| Goal |
Repeat each of the following records word for word.

═══ Data for the task

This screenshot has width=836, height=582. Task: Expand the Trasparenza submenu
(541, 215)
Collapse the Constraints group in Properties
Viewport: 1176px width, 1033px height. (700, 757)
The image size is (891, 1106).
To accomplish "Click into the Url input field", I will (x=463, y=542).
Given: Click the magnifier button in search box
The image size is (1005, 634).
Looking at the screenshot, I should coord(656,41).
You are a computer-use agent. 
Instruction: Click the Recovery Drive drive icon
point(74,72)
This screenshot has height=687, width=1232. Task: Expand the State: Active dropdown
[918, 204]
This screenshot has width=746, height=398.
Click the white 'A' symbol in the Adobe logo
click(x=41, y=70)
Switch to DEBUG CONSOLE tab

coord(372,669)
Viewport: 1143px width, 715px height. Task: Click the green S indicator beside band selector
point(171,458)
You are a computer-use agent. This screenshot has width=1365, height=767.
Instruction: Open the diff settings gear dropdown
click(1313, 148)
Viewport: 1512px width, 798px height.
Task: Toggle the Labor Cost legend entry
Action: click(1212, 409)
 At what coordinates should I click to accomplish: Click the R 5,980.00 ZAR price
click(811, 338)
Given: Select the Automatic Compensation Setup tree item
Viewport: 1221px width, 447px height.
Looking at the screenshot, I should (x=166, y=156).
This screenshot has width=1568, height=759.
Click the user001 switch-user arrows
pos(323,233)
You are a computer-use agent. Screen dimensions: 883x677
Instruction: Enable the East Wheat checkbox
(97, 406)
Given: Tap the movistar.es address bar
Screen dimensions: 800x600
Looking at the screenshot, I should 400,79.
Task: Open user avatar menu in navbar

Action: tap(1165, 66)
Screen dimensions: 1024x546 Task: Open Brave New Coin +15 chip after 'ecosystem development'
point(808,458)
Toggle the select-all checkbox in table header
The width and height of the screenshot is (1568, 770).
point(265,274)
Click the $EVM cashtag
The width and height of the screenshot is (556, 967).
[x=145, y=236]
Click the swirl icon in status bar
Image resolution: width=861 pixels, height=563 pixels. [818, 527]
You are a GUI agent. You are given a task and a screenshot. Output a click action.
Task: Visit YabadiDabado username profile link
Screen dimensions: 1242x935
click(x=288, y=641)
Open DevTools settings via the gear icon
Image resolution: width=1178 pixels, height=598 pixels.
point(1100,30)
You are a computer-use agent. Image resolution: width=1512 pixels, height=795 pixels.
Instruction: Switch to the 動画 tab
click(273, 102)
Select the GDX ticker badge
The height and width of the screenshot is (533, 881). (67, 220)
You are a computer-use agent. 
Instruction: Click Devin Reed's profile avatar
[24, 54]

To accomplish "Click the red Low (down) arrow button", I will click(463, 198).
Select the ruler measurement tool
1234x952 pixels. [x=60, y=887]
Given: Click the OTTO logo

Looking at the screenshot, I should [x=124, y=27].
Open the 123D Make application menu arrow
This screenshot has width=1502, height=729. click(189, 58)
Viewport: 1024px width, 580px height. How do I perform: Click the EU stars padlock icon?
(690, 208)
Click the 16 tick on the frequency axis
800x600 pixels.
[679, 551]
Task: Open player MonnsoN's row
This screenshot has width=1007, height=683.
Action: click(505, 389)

══════

| The answer |
This screenshot has width=836, height=582. Task: Expand the Trasparenza submenu
(541, 215)
Collapse the Constraints group in Properties
Viewport: 1176px width, 1033px height. (700, 757)
The image size is (891, 1106).
To accomplish "Click into the Url input field", I will (x=463, y=542).
Given: Click the magnifier button in search box
The image size is (1005, 634).
Looking at the screenshot, I should coord(656,41).
You are a computer-use agent. 
Instruction: Click the Recovery Drive drive icon
point(74,72)
This screenshot has height=687, width=1232. Task: Expand the State: Active dropdown
[918, 204]
This screenshot has width=746, height=398.
Click the white 'A' symbol in the Adobe logo
click(x=41, y=70)
Switch to DEBUG CONSOLE tab

coord(372,669)
Viewport: 1143px width, 715px height. Task: Click the green S indicator beside band selector
point(171,458)
You are a computer-use agent. This screenshot has width=1365, height=767.
Instruction: Open the diff settings gear dropdown
click(1313, 148)
Viewport: 1512px width, 798px height.
Task: Toggle the Labor Cost legend entry
Action: click(1212, 409)
 At what coordinates should I click to accomplish: Click the R 5,980.00 ZAR price
click(811, 338)
Given: Select the Automatic Compensation Setup tree item
Viewport: 1221px width, 447px height.
Looking at the screenshot, I should (x=166, y=156).
This screenshot has width=1568, height=759.
Click the user001 switch-user arrows
pos(323,233)
You are a computer-use agent. Screen dimensions: 883x677
Instruction: Enable the East Wheat checkbox
(97, 406)
Given: Tap the movistar.es address bar
Screen dimensions: 800x600
Looking at the screenshot, I should 400,79.
Task: Open user avatar menu in navbar

Action: tap(1165, 66)
Screen dimensions: 1024x546 Task: Open Brave New Coin +15 chip after 'ecosystem development'
point(808,458)
Toggle the select-all checkbox in table header
The width and height of the screenshot is (1568, 770).
point(265,274)
Click the $EVM cashtag
The width and height of the screenshot is (556, 967).
[x=145, y=236]
Click the swirl icon in status bar
Image resolution: width=861 pixels, height=563 pixels. [818, 527]
You are a GUI agent. You are given a task and a screenshot. Output a click action.
Task: Visit YabadiDabado username profile link
Screen dimensions: 1242x935
click(x=288, y=641)
Open DevTools settings via the gear icon
Image resolution: width=1178 pixels, height=598 pixels.
point(1100,30)
You are a computer-use agent. Image resolution: width=1512 pixels, height=795 pixels.
Instruction: Switch to the 動画 tab
click(273, 102)
Select the GDX ticker badge
The height and width of the screenshot is (533, 881). (67, 220)
You are a computer-use agent. 
Instruction: Click Devin Reed's profile avatar
[24, 54]

To accomplish "Click the red Low (down) arrow button", I will click(463, 198).
Select the ruler measurement tool
1234x952 pixels. [x=60, y=887]
Given: Click the OTTO logo

Looking at the screenshot, I should [x=124, y=27].
Open the 123D Make application menu arrow
This screenshot has width=1502, height=729. click(189, 58)
Viewport: 1024px width, 580px height. How do I perform: Click the EU stars padlock icon?
(690, 208)
Click the 16 tick on the frequency axis
800x600 pixels.
[679, 551]
Task: Open player MonnsoN's row
This screenshot has width=1007, height=683.
Action: click(505, 389)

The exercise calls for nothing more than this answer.